Na minha infraestrutura tenho vários servidores de correio (mailcow) atendendo diferentes domínios por instância. Eu quero construir um proxy de correio na frente deles para reduzir o número de IPs usados por serviço e permitir que os clientes tenham seus próprios nomes de domínio em suas predefinições de cliente de qualquer maneira.
SMTP como MTA é tratado de forma diferente. As mensagens recebidas via Postfix são tratadas por um servidor central (porque os registros MX não são visíveis para o cliente).

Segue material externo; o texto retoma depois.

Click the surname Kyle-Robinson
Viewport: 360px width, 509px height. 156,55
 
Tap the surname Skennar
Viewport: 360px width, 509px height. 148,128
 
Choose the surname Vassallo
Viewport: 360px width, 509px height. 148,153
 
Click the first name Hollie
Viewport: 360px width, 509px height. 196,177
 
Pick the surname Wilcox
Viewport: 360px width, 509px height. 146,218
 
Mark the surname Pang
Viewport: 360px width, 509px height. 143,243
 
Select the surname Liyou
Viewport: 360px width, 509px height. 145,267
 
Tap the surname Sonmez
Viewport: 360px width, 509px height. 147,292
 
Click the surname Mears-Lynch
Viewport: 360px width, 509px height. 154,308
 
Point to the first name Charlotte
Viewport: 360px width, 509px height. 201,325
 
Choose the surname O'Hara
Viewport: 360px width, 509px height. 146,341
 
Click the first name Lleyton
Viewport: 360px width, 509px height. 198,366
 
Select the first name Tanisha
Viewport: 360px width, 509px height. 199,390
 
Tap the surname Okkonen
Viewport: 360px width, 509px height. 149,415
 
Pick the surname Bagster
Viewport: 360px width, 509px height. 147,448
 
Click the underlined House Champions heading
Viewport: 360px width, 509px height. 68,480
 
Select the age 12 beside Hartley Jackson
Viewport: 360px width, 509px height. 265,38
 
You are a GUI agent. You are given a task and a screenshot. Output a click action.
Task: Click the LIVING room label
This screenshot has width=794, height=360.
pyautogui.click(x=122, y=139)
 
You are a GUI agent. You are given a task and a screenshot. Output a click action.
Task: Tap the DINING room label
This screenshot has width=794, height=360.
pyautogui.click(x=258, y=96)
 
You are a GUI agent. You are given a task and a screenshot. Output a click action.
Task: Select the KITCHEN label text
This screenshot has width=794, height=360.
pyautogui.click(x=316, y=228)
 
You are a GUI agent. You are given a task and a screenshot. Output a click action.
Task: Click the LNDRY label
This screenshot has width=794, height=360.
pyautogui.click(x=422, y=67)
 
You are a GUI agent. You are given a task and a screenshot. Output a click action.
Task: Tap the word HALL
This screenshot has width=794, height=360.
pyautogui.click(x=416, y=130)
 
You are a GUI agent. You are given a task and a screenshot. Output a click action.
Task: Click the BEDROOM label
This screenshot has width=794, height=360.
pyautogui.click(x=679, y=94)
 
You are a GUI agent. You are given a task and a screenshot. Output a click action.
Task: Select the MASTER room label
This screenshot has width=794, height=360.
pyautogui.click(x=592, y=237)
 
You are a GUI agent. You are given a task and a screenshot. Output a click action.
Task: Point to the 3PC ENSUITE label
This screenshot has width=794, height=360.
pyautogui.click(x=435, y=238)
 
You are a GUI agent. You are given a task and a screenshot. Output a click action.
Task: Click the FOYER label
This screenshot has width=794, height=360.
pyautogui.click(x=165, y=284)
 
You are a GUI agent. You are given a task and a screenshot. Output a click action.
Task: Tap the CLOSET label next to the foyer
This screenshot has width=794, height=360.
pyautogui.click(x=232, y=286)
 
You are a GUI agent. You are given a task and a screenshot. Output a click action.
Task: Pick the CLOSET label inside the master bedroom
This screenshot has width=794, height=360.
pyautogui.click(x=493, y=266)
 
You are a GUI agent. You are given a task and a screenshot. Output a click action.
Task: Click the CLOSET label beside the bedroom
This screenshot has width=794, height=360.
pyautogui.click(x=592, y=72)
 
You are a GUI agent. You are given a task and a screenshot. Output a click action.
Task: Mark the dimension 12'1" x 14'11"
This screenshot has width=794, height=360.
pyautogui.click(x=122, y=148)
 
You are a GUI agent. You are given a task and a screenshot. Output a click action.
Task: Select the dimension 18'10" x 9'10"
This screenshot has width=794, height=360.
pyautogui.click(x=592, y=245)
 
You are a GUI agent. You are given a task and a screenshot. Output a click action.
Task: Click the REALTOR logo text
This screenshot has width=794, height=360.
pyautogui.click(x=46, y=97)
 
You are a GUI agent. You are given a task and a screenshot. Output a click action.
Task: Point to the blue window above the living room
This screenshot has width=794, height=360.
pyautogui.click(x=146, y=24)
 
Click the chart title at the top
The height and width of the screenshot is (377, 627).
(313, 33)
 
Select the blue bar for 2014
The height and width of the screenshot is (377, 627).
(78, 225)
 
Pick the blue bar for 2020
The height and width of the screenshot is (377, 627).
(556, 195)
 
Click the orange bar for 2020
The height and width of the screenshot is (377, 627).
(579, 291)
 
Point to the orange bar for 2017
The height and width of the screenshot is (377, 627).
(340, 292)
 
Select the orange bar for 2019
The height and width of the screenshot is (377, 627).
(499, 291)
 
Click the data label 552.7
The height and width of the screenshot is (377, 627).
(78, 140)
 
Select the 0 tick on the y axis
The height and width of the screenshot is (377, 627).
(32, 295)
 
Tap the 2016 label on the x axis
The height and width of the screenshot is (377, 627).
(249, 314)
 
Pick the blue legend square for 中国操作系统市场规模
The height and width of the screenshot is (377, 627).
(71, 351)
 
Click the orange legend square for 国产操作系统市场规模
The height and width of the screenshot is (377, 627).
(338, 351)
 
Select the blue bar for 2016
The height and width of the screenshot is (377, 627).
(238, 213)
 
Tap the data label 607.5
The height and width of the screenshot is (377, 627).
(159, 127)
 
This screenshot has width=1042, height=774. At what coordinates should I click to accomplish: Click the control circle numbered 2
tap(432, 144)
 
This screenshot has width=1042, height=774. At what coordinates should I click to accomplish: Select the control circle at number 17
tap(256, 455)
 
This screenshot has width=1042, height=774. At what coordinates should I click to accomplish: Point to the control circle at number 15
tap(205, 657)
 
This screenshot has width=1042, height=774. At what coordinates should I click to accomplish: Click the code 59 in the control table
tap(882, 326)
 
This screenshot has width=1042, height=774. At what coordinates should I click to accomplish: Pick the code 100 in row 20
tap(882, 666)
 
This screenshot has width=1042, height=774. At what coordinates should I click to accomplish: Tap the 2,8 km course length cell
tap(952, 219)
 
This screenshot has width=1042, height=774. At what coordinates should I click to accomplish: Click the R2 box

Então esse não é meu problema.
Então eu configurei um proxy de e-mail baseado no Dovecot no Debian Buster com a seguinte configuração:
ssl_cert = </etc/dovecot/ssl/default.pem
ssl_key = </etc/dovecot/ssl/default.key
# just an example for different domains via SNI
local_name mail.domain1.tld {
ssl_cert = </etc/dovecot/ssl/mail.domain1.tld.pem
ssl_key = </etc/dovecot/ssl/mail.domain1.tld.key
}
# just an example for different domains via SNI
local_name mail.domain2.tld {
ssl_cert = </etc/dovecot/ssl/mail.domain2.tld.pem
ssl_key = </etc/dovecot/ssl/mail.domain2.tld.key
}
auth_cache_size = 4 k
disable_plaintext_auth = no
passdb {
args = /etc/dovecot/sql.conf
driver = sql
}
protocols = "imap pop3 submission"
service auth {
user = root
}
userdb {
args = static uid=5000 gid=5000 home=/dev/null
driver = static
}
E o sql.conf é
## SQL passdb configuration
driver = mysql
# Database options
connect = host=localhost dbname=dovecot user=dovecot password=dovecot
# Query
password_query = SELECT NULL AS password, NULL AS destuser, host, 'Y' AS nologin, 'Y' AS nodelay, 'Y' AS nopassword, 'Y' AS proxy, 'any-cert' AS `ssl` FROM proxy_domain WHERE domain = '%d'
# eof
O banco de dados contém:
CREATE TABLE `proxy_domain` (
`domain` varchar(255) NOT NULL,
`host` varchar(255) NOT NULL,
PRIMARY KEY (`domain`)
);
insert into proxy_domain (domain, host) values ('domain1.tld','mailhost1');
insert into proxy_domain (domain, host) values ('domain2.tld','mailhost2');
Este é mais ou menos o exemplo de
- proxy: https://wiki1.dovecot.org/HowTo/ImapProxy (última atualização em 2011 com parâmetros de configuração muito antigos)
- SNI: https://wiki.dovecot.org/SSL/DovecotConfiguration
Os serviços IMAP e POP3 estão no ar e com
openssl s_client -connect ac-hcn0002.acoby.net:993
Eu sou capaz de fazer login e também o SNI está funcionando bem. O back-end é acessível via SSL. Com starttls (110, 143, 587) apenas o primeiro certificado é apresentado. Tudo bem e aceitável, porque eu não recomendaria isso ao cliente.
Mas agora submissão (e depois peneira).
Questão 1:
Dovecot é capaz de abrir 587 para submissão. Isso só está disponível via STARTTLS. Mas o proxy tenta se comunicar para envio no sistema back-end direto com SSL na porta 587 (o que não está correto, eu acho - deve começar simples e fazer STARTTLS). Eu acho que isso acontece, porque o passdb retorna global SSL=any-cert. Isso é um inseto? Posso substituir esse comportamento para 587? E talvez exista uma maneira de enviar o certificado correto com STARTTLS (em vez do padrão/primeiro)?
Questão 2:
Em seguida, a porta 465. Dovecot também pode abrir a porta de envio 465/SSL no meu caso para encaminhar todas as mensagens autenticadas para a porta de envio 465 no back-end. Mas como posso configurar isso? Não encontrei nenhum exemplo.
Conheço a infraestrutura de correio com proxy dovecot e a solução com postfix - mas não tenho certeza, se a resposta com o dovecot-socket está funcionando neste cenário e não quero instalar um postfix apenas para envio, quando Dovecot pode lidar com isso fora da caixa.
Ao retornar
'any-cert' AS 'ssl'em seu passdb, você força o dovecot a usar o TLS para conexões downstream. Infelizmente, não há como alterar o tipo de conexão entrestarttlsoutlscom base em algo que o passdb retorna ( https://dovecot.org/pipermail/dovecot/2018-September/112928.html )Minha solução é forçar conexões STARTTLS downstream e sempre usar isso.
A consulta "correta" seria algo assim:
que alternaria starttls/tls com base na porta em que a conexão veio. Infelizmente, isso não é suportado atualmente pelo dovecot.